The base CID has to happen first

Without it, the node cannot know how big the resulting file is, nor the CIDs of any of the child objects. From the node that's needing the file, no real prioritization is needed since the receiving node doesn't know any other CIDs related to the object yet. From the seeding node's perspective, among all the "want" requests it gets in, requests for these base CIDs could be prioritized higher than other responses (both because these blocks will likely be smaller (since their payload is a list of links), and they can know it's blocking that node from doing any further processing). Having a way to differentiate blocks that are "base CIDs" from "data CIDs" in the bitswap protocol would help nodes prioritize these. This step in the process seems a lot like a "magnet link" step in a torrent transfer; the receiving end cannot do anything until some other node gives them a copy of that root data definition. This block should also be the most easily-obtained, since every node that even has part of the file would have to have this base block too.

Get "Magic Bytes" next

With most file formats, the beginning of the binary data of the file has some sort of header or "magic bytes" flag that indicates the format of the file. So once the list of blocks for a given binary file is enumerated by the receiving node, getting the first block of data (first 256k of the file) is probably the next priority. So, having a way for receiving nodes to set priority on block "wants" (and then adding logic for them to set the first block as high-priority automatically), when communicating with peers would allow this sort of prioritization.

Pause there, for a "light" load

With the base CID and first child block fetched, the receiving node now can figure out most of what the file is (format from the magic bytes, filesize from the base CID, all the child CIDs associated with that file), which is enough for a file browser display or similar. For some use-cases this may be all the client needs for the moment, so the /object/get API endpoint should have an additional argument to fetch just this much of the object and not the entirety of the binary file data.

Add endpoint for "fetch, but don't block"

Once an app knows that it does want the binary contents of the file, it needs a way to signal to the IPFS server "start downloading this file", and the server will respond with a positive response (without the contents of the file in the response body) if it has kicked off downloading the rest of that file in the background (as opposed to a straight GET of an /ipfs/Qm... URL, where the response will block until the server has the whole file (or at least the beginning part of it in a chunked/streamed context) and will respond with the binary data in the response body).

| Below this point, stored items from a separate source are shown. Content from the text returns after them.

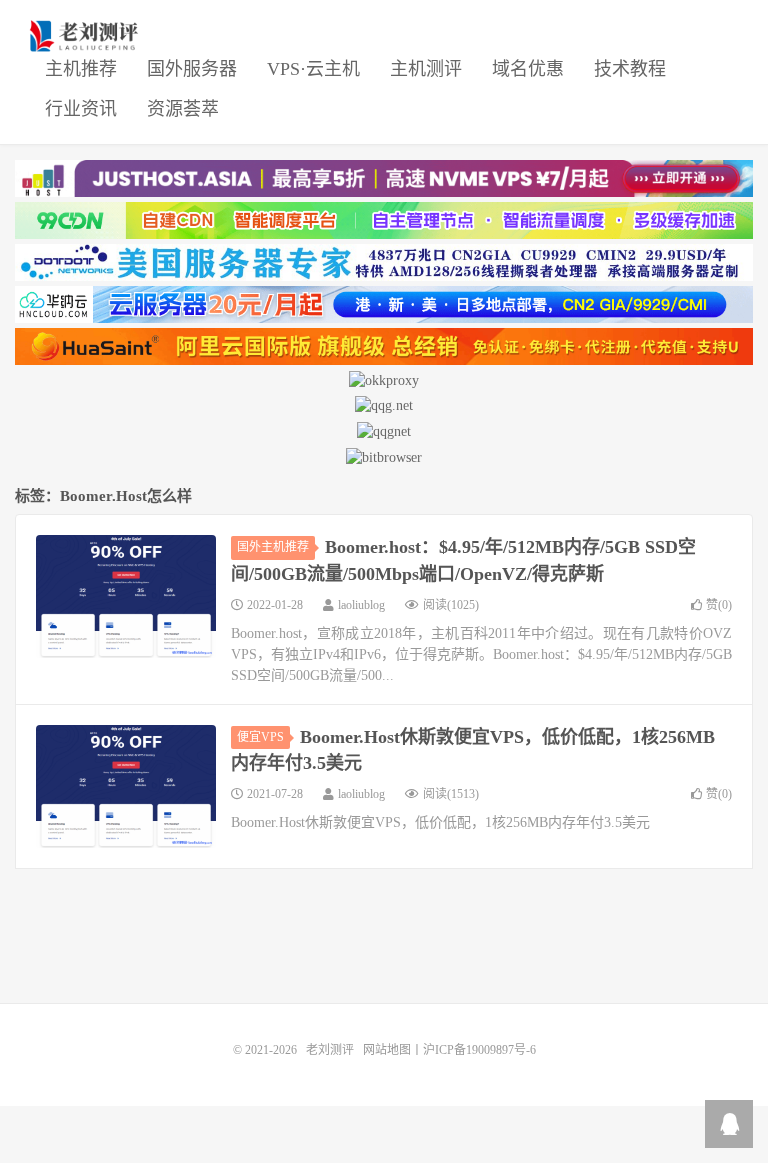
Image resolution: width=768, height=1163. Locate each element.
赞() (719, 605)
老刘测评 (86, 36)
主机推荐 (81, 69)
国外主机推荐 (273, 547)
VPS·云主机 (313, 69)
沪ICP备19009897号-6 (479, 1050)
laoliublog (361, 605)
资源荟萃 (183, 109)
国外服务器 (192, 69)
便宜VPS (260, 737)
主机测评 (426, 69)
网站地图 (387, 1050)
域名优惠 (528, 69)
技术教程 (630, 69)
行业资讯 (81, 109)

Add a websocket connection to listen for block updates

Once a "background download" has kicked off, the UI needs the means to check on the process of the job and get the results. A websocket connection is ideal for this sort of server-initiated event system. The UI client can connect to the websocket and listen for updates. The updates sent down the websocket connection would be very small, just giving the CID and an action flag (e.g. "loaded", or "cancelled", or "failed" or whatnot). When the UI client saw an update it cared about (probably a "loaded" notice), it could then fire off a request to /object/get for that CID and know that the node should respond quickly, since that data should be fully-loaded now.

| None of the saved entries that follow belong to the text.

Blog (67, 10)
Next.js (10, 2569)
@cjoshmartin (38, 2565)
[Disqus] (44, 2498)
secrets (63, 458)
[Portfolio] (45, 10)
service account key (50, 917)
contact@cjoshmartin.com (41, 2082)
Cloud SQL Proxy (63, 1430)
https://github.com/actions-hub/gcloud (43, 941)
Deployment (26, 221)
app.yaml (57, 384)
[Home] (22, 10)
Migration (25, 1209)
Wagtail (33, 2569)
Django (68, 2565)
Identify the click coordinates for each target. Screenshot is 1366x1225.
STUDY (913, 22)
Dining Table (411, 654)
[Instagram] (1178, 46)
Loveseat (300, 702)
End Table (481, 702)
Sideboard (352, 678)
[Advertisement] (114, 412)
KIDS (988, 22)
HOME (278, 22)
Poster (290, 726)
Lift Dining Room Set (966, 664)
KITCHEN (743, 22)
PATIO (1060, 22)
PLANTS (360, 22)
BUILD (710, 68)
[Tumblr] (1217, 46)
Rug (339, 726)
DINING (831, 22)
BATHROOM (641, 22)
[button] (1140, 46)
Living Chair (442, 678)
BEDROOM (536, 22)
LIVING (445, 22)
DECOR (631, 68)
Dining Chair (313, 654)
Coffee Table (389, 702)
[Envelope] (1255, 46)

How does that look for a starting point? What other things would need to be defined in this plan to make it most useful?

MidnightLightning commented 4 years ago

Circling back on this idea: there seems to be not a whole lot of other ideas being added to this concept I laid out, and a few "thumbs up" for it. If we like this plan, what is the next steps to make this actually happen? I laid out six concepts that could each be a feature developed separately; should I create separate issues for each of those, to have a chance of starting to chip away at this?